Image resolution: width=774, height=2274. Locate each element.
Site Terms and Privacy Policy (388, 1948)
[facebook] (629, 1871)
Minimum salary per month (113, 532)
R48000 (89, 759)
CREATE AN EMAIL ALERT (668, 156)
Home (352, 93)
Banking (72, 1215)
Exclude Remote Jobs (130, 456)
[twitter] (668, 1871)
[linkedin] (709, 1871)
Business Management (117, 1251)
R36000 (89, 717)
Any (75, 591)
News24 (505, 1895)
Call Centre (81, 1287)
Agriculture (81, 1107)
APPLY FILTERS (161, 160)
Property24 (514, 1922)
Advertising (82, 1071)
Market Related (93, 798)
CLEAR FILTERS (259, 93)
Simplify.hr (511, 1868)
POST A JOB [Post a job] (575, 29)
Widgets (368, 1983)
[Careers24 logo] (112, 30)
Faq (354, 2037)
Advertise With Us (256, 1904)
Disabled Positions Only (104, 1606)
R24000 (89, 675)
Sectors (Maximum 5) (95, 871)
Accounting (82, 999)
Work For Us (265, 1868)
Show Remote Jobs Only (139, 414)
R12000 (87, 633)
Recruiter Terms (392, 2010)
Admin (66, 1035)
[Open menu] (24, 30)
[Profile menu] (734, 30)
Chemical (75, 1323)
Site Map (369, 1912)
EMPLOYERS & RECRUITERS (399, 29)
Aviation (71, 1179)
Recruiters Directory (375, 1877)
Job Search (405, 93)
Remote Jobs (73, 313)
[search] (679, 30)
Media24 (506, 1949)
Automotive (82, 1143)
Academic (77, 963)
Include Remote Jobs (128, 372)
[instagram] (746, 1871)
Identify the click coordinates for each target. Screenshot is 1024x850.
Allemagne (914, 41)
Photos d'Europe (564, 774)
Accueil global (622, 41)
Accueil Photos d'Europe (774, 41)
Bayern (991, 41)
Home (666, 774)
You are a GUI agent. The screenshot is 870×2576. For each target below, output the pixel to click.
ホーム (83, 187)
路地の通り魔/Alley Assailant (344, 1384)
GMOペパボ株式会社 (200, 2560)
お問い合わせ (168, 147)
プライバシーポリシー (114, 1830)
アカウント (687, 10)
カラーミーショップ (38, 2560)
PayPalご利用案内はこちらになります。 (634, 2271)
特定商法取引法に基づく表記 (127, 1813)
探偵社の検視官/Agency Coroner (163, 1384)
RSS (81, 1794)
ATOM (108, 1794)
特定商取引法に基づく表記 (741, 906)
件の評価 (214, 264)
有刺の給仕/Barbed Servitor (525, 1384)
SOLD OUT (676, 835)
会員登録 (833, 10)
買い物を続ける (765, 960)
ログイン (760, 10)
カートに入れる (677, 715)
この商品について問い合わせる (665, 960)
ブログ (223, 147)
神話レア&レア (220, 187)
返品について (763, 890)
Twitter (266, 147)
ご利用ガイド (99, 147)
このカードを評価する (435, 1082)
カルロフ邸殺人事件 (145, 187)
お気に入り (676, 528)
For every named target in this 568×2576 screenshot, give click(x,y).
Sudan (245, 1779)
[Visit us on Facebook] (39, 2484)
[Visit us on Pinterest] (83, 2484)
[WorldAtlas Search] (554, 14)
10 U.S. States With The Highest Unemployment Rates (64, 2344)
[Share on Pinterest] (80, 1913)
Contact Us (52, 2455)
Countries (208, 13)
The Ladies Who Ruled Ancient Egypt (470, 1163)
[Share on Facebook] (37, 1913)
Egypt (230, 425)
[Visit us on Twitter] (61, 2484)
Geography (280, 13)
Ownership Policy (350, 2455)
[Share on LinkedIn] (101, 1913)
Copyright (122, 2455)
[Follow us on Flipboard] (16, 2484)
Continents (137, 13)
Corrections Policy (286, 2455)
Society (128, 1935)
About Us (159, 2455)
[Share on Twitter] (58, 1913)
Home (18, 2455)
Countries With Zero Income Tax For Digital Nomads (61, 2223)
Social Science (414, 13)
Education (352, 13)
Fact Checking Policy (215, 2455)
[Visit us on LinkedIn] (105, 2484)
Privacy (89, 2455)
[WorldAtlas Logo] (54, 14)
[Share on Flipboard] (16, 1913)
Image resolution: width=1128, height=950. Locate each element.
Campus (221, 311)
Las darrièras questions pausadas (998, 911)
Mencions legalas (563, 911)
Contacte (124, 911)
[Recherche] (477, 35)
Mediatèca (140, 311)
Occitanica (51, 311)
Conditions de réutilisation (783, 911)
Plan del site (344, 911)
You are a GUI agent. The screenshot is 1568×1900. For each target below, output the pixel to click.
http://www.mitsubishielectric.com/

· · · · ·

■ **Work instructions**
Rewrite the lines above with "Remote Work" in place of each "Remote Jobs", keeping everything else the same.

■ **Finished exercise**
Image resolution: width=774, height=2274. Locate each element.
Site Terms and Privacy Policy (388, 1948)
[facebook] (629, 1871)
Minimum salary per month (113, 532)
R48000 (89, 759)
CREATE AN EMAIL ALERT (668, 156)
Home (352, 93)
Banking (72, 1215)
Exclude Remote Work (130, 456)
[twitter] (668, 1871)
[linkedin] (709, 1871)
Business Management (117, 1251)
R36000 (89, 717)
Any (75, 591)
News24 (505, 1895)
Call Centre (81, 1287)
Agriculture (81, 1107)
APPLY FILTERS (161, 160)
Property24 (514, 1922)
Advertising (82, 1071)
Market Related (93, 798)
CLEAR FILTERS (259, 93)
Simplify.hr (511, 1868)
POST A JOB [Post a job] (575, 29)
Widgets (368, 1983)
[Careers24 logo] (112, 30)
Faq (354, 2037)
Advertise With Us (256, 1904)
Disabled Positions Only (104, 1606)
R24000 (89, 675)
Sectors (Maximum 5) (95, 871)
Accounting (82, 999)
Work For Us (265, 1868)
Show Remote Work Only (139, 414)
R12000 (87, 633)
Recruiter Terms (392, 2010)
Admin (66, 1035)
[Open menu] (24, 30)
[Profile menu] (734, 30)
Chemical (75, 1323)
Site Map (369, 1912)
EMPLOYERS & RECRUITERS (399, 29)
Aviation (71, 1179)
Recruiters Directory (375, 1877)
Job Search (405, 93)
Remote Work (73, 313)
[search] (679, 30)
Media24 (506, 1949)
Automotive (82, 1143)
Academic (77, 963)
Include Remote Work (128, 372)
[instagram] (746, 1871)
Identify the click coordinates for each target. Screenshot is 1024x850.
Allemagne (914, 41)
Photos d'Europe (564, 774)
Accueil global (622, 41)
Accueil Photos d'Europe (774, 41)
Bayern (991, 41)
Home (666, 774)
You are a GUI agent. The screenshot is 870×2576. For each target below, output the pixel to click.
ホーム (83, 187)
路地の通り魔/Alley Assailant (344, 1384)
GMOペパボ株式会社 (200, 2560)
お問い合わせ (168, 147)
プライバシーポリシー (114, 1830)
アカウント (687, 10)
カラーミーショップ (38, 2560)
PayPalご利用案内はこちらになります。 (634, 2271)
特定商法取引法に基づく表記 (127, 1813)
探偵社の検視官/Agency Coroner (163, 1384)
RSS (81, 1794)
ATOM (108, 1794)
特定商取引法に基づく表記 (741, 906)
件の評価 (214, 264)
有刺の給仕/Barbed Servitor (525, 1384)
SOLD OUT (676, 835)
会員登録 (833, 10)
買い物を続ける (765, 960)
ログイン (760, 10)
カートに入れる (677, 715)
この商品について問い合わせる (665, 960)
ブログ (223, 147)
神話レア&レア (220, 187)
返品について (763, 890)
Twitter (266, 147)
ご利用ガイド (99, 147)
このカードを評価する (435, 1082)
カルロフ邸殺人事件 (145, 187)
お気に入り (676, 528)
For every named target in this 568×2576 screenshot, give click(x,y).
Sudan (245, 1779)
[Visit us on Facebook] (39, 2484)
[Visit us on Pinterest] (83, 2484)
[WorldAtlas Search] (554, 14)
10 U.S. States With The Highest Unemployment Rates (64, 2344)
[Share on Pinterest] (80, 1913)
Contact Us (52, 2455)
Countries (208, 13)
The Ladies Who Ruled Ancient Egypt (470, 1163)
[Share on Facebook] (37, 1913)
Egypt (230, 425)
[Visit us on Twitter] (61, 2484)
Geography (280, 13)
Ownership Policy (350, 2455)
[Share on LinkedIn] (101, 1913)
Copyright (122, 2455)
[Follow us on Flipboard] (16, 2484)
Continents (137, 13)
Corrections Policy (286, 2455)
Society (128, 1935)
About Us (159, 2455)
[Share on Twitter] (58, 1913)
Home (18, 2455)
Countries With Zero Income Tax For Digital Nomads (61, 2223)
Social Science (414, 13)
Education (352, 13)
Fact Checking Policy (215, 2455)
[Visit us on LinkedIn] (105, 2484)
Privacy (89, 2455)
[WorldAtlas Logo] (54, 14)
[Share on Flipboard] (16, 1913)
Image resolution: width=1128, height=950. Locate each element.
Campus (221, 311)
Las darrièras questions pausadas (998, 911)
Mencions legalas (563, 911)
Contacte (124, 911)
[Recherche] (477, 35)
Mediatèca (140, 311)
Occitanica (51, 311)
Conditions de réutilisation (783, 911)
Plan del site (344, 911)
You are a GUI agent. The screenshot is 1568×1900. For each target below, output the pixel to click.
http://www.mitsubishielectric.com/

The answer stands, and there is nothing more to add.